§ **Activity**
Word for word, set down the full listing below.

**********

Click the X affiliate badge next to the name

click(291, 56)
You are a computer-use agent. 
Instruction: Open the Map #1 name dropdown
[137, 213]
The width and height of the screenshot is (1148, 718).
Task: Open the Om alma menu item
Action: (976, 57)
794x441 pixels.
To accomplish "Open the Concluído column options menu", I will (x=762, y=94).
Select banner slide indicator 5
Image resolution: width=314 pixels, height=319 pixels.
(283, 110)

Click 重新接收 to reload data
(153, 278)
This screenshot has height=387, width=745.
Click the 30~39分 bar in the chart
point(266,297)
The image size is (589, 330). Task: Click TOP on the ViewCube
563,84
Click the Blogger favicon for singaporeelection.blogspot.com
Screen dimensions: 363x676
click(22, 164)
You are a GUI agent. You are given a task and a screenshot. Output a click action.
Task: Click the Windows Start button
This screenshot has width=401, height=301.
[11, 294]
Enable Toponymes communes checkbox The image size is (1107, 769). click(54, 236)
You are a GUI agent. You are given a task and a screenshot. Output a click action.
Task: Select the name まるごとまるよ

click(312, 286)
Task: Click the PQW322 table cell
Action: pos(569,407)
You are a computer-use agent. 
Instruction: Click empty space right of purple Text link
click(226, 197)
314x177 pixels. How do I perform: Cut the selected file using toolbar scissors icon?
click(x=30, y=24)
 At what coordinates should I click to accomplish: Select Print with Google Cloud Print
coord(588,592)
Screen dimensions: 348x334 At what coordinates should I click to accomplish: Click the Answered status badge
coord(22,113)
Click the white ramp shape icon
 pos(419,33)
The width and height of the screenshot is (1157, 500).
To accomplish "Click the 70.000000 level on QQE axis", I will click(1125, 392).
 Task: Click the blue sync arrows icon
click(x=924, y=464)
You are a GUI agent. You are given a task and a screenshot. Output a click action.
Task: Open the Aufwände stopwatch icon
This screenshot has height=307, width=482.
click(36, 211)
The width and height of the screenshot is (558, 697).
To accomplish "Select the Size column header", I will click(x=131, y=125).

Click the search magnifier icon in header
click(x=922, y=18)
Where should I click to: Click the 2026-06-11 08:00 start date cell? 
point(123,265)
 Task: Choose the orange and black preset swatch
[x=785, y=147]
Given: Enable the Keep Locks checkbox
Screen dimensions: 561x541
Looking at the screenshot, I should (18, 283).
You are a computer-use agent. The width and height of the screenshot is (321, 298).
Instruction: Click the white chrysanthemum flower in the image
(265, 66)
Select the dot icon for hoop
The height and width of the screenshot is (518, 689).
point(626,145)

**********

§ **Task output**
Click the X affiliate badge next to the name

click(291, 56)
You are a computer-use agent. 
Instruction: Open the Map #1 name dropdown
[137, 213]
The width and height of the screenshot is (1148, 718).
Task: Open the Om alma menu item
Action: (976, 57)
794x441 pixels.
To accomplish "Open the Concluído column options menu", I will (x=762, y=94).
Select banner slide indicator 5
Image resolution: width=314 pixels, height=319 pixels.
(283, 110)

Click 重新接收 to reload data
(153, 278)
This screenshot has height=387, width=745.
Click the 30~39分 bar in the chart
point(266,297)
The image size is (589, 330). Task: Click TOP on the ViewCube
563,84
Click the Blogger favicon for singaporeelection.blogspot.com
Screen dimensions: 363x676
click(22, 164)
You are a GUI agent. You are given a task and a screenshot. Output a click action.
Task: Click the Windows Start button
This screenshot has width=401, height=301.
[11, 294]
Enable Toponymes communes checkbox The image size is (1107, 769). click(54, 236)
You are a GUI agent. You are given a task and a screenshot. Output a click action.
Task: Select the name まるごとまるよ

click(312, 286)
Task: Click the PQW322 table cell
Action: pos(569,407)
You are a computer-use agent. 
Instruction: Click empty space right of purple Text link
click(226, 197)
314x177 pixels. How do I perform: Cut the selected file using toolbar scissors icon?
click(x=30, y=24)
 At what coordinates should I click to accomplish: Select Print with Google Cloud Print
coord(588,592)
Screen dimensions: 348x334 At what coordinates should I click to accomplish: Click the Answered status badge
coord(22,113)
Click the white ramp shape icon
 pos(419,33)
The width and height of the screenshot is (1157, 500).
To accomplish "Click the 70.000000 level on QQE axis", I will click(1125, 392).
 Task: Click the blue sync arrows icon
click(x=924, y=464)
You are a GUI agent. You are given a task and a screenshot. Output a click action.
Task: Open the Aufwände stopwatch icon
This screenshot has height=307, width=482.
click(36, 211)
The width and height of the screenshot is (558, 697).
To accomplish "Select the Size column header", I will click(x=131, y=125).

Click the search magnifier icon in header
click(x=922, y=18)
Where should I click to: Click the 2026-06-11 08:00 start date cell? 
point(123,265)
 Task: Choose the orange and black preset swatch
[x=785, y=147]
Given: Enable the Keep Locks checkbox
Screen dimensions: 561x541
Looking at the screenshot, I should (18, 283).
You are a computer-use agent. The width and height of the screenshot is (321, 298).
Instruction: Click the white chrysanthemum flower in the image
(265, 66)
Select the dot icon for hoop
The height and width of the screenshot is (518, 689).
point(626,145)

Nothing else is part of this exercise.